The New Hampshire Center for Multiscale Modeling and Manufacturing of Biomaterials (NH Bio-Made) promises to create new knowledge and drive technological innovation, and train workforce in the areas of biotechnology and advanced manufacturing. The project's activities are organized around an integrated design approach that connects computational modeling, advanced manufacturing, and measurement of materials properties, all oriented toward developing new materials for biomedical applications such as orthopedic bearings and tissue engineering scaffolds. The integrated approach is intended to encourage close collaboration across disciplines to drive biomaterials development. The project will also include major investments in New Hampshire's research capacity. NH Bio-Made will establish a shared Biomaterials Core Facility to provide access to state-of the-art instrumentation and cyberinfrastructure for researchers statewide, and will support the hiring of eleven new faculty researchers at institutions across the state. The project's research activities will be integrated with an ambitious workforce development agenda aimed at providing diverse students with the specific biomaterials and manufacturing skills needed to enable their career success. These efforts will emphasize training for students in high schools, community colleges, and at institutions of higher learning in NH and will be directed toward careers in the biotechnology sector.
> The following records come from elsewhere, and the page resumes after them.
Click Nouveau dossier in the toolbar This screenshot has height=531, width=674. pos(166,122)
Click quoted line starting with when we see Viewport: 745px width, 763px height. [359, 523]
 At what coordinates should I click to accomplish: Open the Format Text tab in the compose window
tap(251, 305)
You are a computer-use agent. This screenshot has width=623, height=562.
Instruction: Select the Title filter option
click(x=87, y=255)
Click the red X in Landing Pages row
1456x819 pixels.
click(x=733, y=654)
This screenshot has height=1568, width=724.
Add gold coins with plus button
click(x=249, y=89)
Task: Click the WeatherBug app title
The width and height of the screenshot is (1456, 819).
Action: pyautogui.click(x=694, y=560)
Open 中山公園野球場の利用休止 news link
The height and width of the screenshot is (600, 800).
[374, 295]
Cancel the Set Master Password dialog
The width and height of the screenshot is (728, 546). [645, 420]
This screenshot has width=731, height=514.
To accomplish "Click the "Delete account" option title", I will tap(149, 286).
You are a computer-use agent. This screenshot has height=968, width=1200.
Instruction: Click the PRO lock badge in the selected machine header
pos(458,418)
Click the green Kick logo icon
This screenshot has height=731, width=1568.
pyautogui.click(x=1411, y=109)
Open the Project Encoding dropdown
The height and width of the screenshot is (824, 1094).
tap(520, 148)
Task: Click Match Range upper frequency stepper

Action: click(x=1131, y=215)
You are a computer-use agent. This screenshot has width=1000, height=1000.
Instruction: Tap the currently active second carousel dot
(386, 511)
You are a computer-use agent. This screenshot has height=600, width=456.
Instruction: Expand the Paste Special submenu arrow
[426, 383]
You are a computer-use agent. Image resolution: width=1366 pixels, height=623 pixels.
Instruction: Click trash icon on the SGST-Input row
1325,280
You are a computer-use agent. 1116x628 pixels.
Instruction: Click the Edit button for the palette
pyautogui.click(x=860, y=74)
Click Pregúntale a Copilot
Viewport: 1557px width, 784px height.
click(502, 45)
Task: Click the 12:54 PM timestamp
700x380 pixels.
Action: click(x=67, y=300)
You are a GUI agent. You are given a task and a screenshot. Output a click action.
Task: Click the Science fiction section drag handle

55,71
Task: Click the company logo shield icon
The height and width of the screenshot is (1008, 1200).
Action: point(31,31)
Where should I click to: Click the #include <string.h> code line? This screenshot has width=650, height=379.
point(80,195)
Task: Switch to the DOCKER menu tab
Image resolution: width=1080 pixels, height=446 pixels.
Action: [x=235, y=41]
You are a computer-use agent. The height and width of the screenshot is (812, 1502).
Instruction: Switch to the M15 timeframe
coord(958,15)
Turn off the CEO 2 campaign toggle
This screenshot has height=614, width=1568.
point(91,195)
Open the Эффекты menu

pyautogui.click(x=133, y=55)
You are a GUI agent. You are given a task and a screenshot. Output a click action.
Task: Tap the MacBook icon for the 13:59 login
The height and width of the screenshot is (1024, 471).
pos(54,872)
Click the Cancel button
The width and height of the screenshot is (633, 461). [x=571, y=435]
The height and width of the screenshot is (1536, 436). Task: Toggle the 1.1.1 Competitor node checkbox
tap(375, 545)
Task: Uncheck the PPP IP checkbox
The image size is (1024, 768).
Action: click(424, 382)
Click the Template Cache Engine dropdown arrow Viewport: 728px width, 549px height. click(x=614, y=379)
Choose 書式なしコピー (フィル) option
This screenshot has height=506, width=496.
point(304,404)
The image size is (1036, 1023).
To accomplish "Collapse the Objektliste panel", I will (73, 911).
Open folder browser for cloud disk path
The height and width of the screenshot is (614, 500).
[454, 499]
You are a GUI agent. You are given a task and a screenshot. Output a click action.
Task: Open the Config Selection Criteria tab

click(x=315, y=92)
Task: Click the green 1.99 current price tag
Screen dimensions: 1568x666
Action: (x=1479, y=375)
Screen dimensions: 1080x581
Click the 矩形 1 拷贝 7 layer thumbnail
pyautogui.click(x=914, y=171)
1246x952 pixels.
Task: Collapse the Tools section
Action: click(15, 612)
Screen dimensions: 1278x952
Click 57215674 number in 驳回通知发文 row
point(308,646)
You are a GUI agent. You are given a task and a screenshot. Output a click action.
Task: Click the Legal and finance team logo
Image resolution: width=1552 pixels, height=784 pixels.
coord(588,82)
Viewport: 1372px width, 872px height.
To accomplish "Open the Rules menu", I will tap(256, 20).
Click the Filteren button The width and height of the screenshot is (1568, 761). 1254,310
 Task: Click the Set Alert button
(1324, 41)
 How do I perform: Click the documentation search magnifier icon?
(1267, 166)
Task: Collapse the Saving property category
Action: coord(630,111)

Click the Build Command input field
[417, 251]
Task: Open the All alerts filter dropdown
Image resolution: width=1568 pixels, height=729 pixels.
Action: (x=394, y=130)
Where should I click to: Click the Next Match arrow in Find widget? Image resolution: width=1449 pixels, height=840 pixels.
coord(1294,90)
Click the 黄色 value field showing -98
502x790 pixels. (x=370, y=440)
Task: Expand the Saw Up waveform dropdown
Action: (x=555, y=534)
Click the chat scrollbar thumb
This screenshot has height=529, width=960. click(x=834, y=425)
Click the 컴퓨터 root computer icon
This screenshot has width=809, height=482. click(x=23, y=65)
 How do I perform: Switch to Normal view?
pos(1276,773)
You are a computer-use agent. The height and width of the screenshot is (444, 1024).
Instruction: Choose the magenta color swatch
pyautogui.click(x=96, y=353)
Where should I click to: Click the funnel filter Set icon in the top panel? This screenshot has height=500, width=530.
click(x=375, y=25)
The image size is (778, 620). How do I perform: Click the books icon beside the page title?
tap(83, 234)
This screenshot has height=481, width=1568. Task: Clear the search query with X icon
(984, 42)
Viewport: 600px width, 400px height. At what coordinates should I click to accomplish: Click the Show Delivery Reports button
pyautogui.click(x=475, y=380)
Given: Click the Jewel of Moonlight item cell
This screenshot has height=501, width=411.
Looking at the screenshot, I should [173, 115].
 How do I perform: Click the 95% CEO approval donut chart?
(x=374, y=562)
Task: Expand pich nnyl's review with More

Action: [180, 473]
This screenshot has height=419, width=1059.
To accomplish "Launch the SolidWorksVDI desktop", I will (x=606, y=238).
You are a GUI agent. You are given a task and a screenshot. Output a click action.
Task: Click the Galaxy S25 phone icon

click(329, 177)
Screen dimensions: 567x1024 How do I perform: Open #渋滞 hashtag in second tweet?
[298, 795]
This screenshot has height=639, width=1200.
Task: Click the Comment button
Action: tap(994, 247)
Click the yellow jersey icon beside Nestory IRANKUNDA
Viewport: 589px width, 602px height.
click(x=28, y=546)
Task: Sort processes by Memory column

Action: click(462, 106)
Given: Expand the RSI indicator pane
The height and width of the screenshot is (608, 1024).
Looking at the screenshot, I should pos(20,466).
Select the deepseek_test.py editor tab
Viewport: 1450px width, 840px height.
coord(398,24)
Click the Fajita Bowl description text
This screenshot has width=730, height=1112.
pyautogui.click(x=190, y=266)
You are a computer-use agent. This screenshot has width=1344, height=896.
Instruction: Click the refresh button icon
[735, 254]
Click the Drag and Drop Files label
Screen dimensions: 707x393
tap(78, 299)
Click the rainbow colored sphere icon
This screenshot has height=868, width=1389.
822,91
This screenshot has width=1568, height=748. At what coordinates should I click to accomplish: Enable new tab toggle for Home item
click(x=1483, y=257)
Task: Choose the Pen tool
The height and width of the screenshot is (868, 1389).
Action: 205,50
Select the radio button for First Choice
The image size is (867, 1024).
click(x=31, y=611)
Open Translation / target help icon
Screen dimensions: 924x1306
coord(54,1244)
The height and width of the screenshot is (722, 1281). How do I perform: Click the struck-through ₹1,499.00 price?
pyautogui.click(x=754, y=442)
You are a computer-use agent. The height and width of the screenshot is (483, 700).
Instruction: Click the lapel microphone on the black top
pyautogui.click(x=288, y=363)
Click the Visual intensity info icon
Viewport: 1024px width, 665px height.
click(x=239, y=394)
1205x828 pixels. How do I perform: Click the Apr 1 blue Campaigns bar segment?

NH Bio-Made's goal is to advance the design and manufacture of hierarchical, heterogeneous biomaterials and enable the knowledge to predict and control their composition, structure, properties, and function. To accomplish this, the project will develop computational tools that span materials spatial scales from atomic to the macroscale. It will combine bottom-up self-assembly with top-down 3D printing to create biomaterials with designed structure at the nanoscale. These activities will employ a systems-level approach that drives hierarchical, heterogeneous biomaterial design for highly specific and verifiable functionalities. Research activities will be organized into four major thrusts, each working towards the development of specific categories of biomaterials: 1) composites for orthopedic bearings; 2) sheet metal for trauma fixation; 3) tissue engineering scaffolds; and 4) porous, conductive biosensors. These efforts will be supported by the Biomaterials Core Facility that will provide researchers across the state with shared access to high-performance computing infrastructure, advanced manufacturing equipment, and materials characterization instrumentation. The expectation is that the NH Bio-Made will advance understanding of new the design and manufacture of advanced materials while accelerating the state's competitiveness in the growing and important biotechnology industry. To ensure broad benefits from these research and infrastructure investments, the project will also provide training for students preparing to enter the biomaterials and advanced manufacturing workforce. These efforts will include both work-based learning opportunities for high school and community college students moving into the workforce and programs to facilitate the transition for students choosing to continue their education.
This award reflects NSF's statutory mission and has been deemed worthy of support through evaluation using the Foundation's intellectual merit and broader impacts review criteria.